McIlvanney has written poetry, historical fiction, straight history and extensive journalism, but it is Jack Laidlaw, the troubled Glasgow Detective Inspector, university dropout and sometime amateur boxer, “polluted avenger, knight of the rusted sword,” that he is best known for. And Laidlaw has an ethos that takes his enquiries far outside police procedural, into society, politics, and also philosophy, ethics, and plain old human nature: “I can’t stop believing that there are always connections. The idea that the bad things can happen somehow of their own accord, in isolation. Without having roots in the rest of us. I think that’s just hypocrisy. I think we’re all accessories.”
Laidlaw may be McIlvanney’s best-honed instrument for chiselling at the crooked timber of humanity, but he uses his tool and his material with tender sensitivity and craft. McIlvanney simply loves people, especially his people. For a supposedly bleak and hardboiled genre, he spends a remarkable amount of time celebrating kindness, hospitality, warmth and strength of spirit. It’s hard not to conclude that he left off “serious” fiction and took to genre writing for the same reason that his protagonist Laidlaw disdains the universities and the law courts: because they seem to be self-regarding little worlds irrelevant to real lives.
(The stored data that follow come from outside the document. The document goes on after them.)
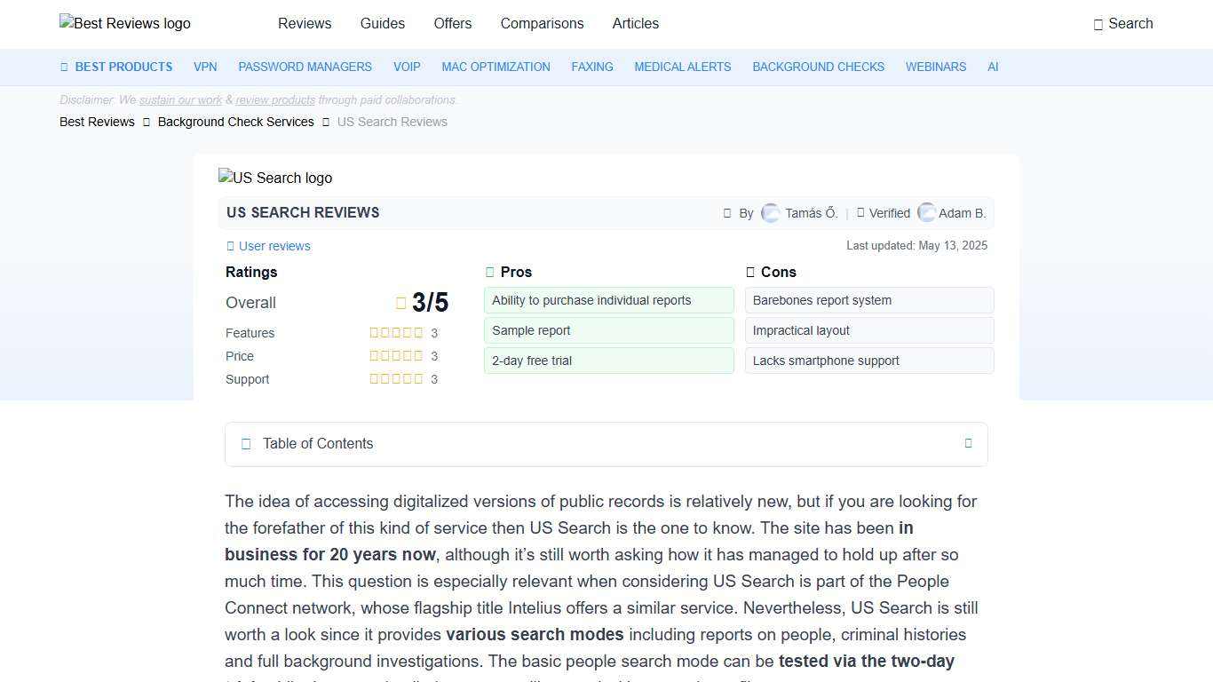
Task: Click the Best Reviews logo
Action: (124, 24)
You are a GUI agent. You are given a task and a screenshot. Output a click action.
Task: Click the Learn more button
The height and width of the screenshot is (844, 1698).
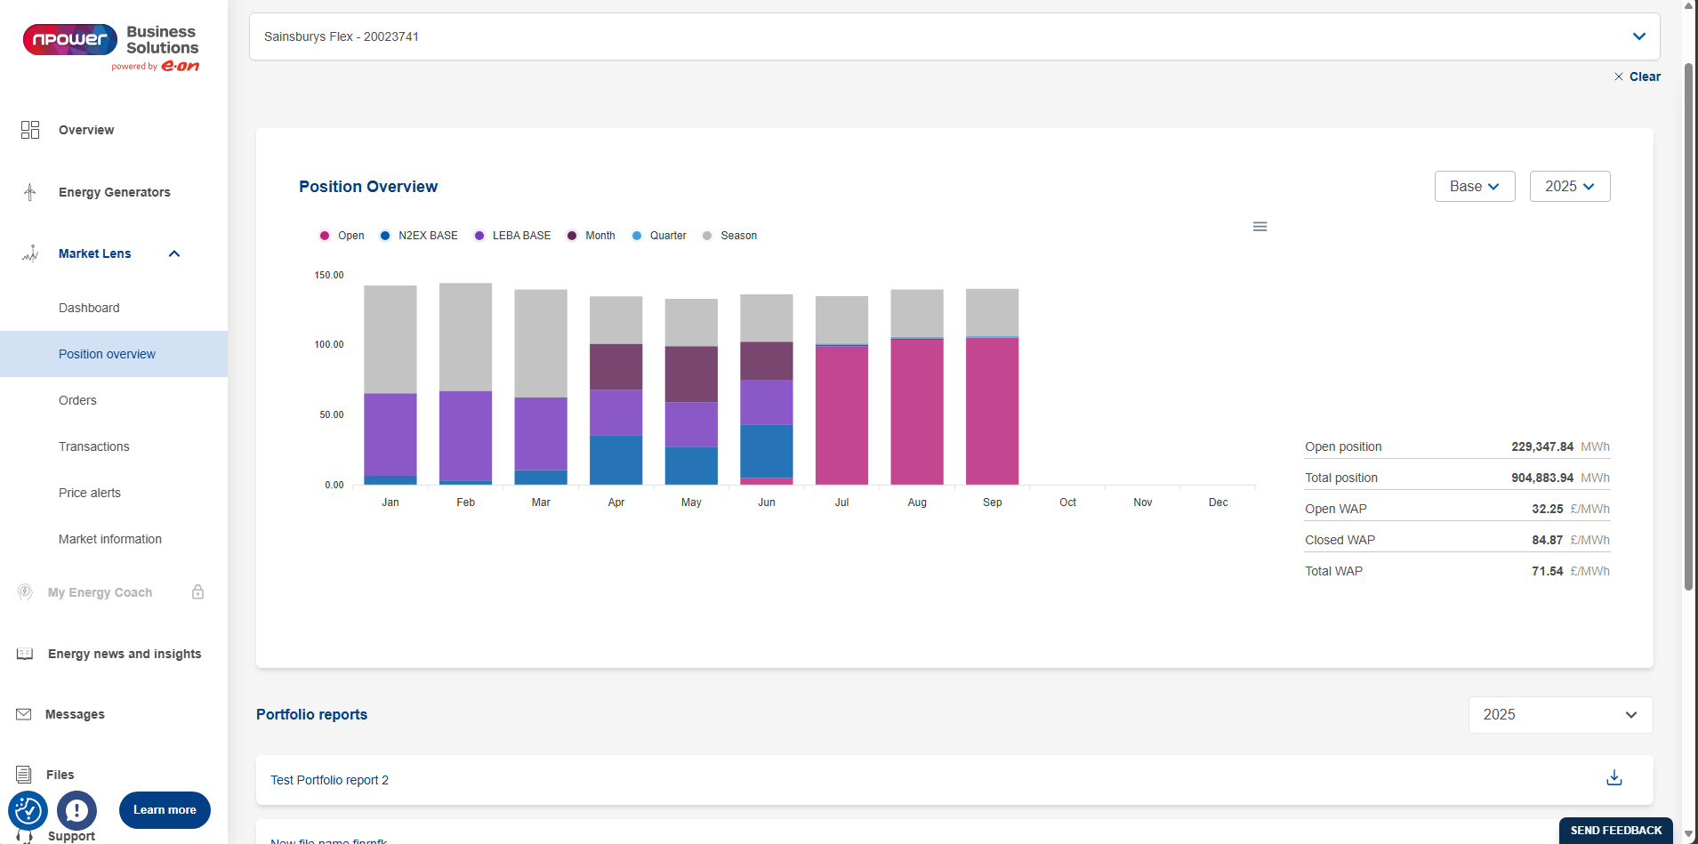coord(165,810)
He is also very hostile to machismo in a style that nonetheless suggests close acquaintance with extreme violence. No room for Hemingwayesque posturing in a McIlvanney novel. Just reading him palpably enriches your emotional intelligence.
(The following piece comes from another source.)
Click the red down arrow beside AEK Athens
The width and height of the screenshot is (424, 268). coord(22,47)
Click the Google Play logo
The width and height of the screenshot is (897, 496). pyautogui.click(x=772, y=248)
At the same time, in a very Scottish way, McIlvanney’s writing makes no assumption that its characters, or its audience, should be uncultured or ignorant simply because they’re not self-consciously intellectual or academic. “Miguel de Unamuno had written something that applied to me, if I could think what it was,” says Laidlaw in Strange Loyalties. “I read quite a lot of philosophy in a slightly frenetic way, like a man looking for the hacksaw that must be hidden somewhere, before the executioner comes.” I wonder if most other noir writers could carry off that kind of allusion without it coming across as forced, pretentious or patronizing. In fact, for a fellow writer, McIlvanney’s prose is just terrifyingly poised.
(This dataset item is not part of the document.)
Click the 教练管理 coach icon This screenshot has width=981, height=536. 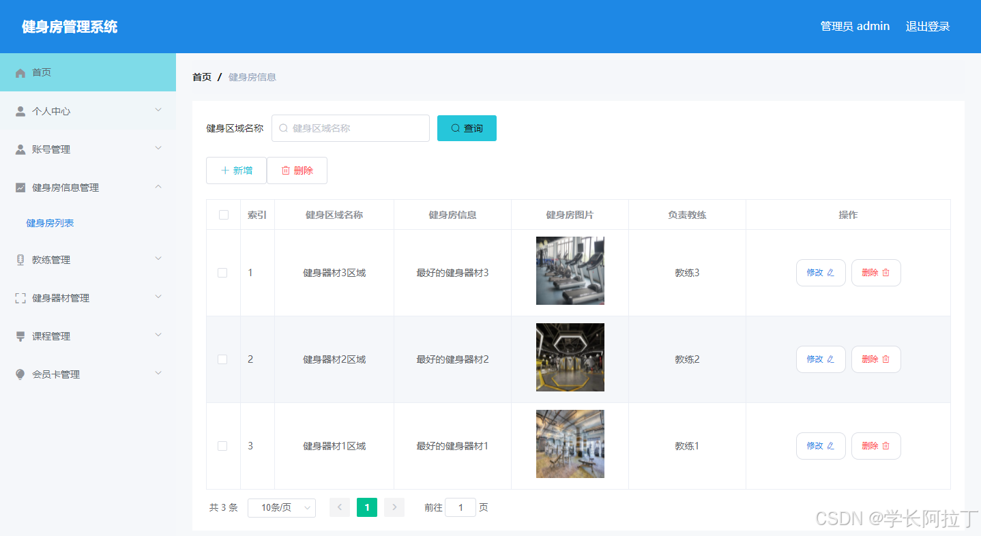tap(20, 259)
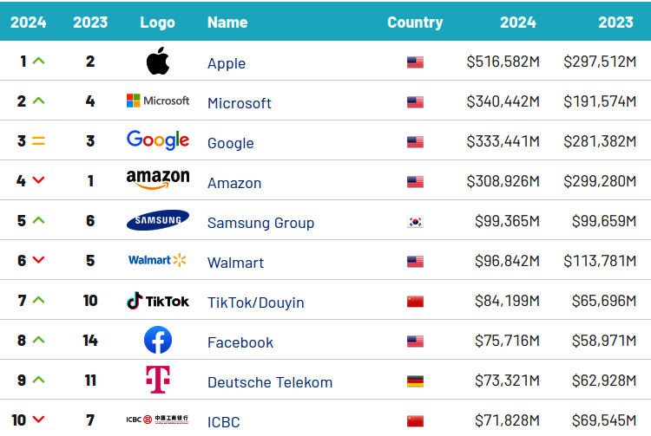The image size is (651, 436).
Task: Open the Apple brand link
Action: coord(227,63)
McIlvanney himself was reportedly not happy with the tartan noir genre coinage, describing it as ersatz. He certainly doesn’t slot neatly into prepackaged marketing categories, and the idea that a writer of his ferocious competence needs some kind of validating endorsement from the birthplace of noir is frankly ludicrous. He writes detective stories in the same sense that Herman Melville wrote sea stories or Leo Tolstoy wrote war stories. Come for the crime: Stay for the writing and the sheer humanity.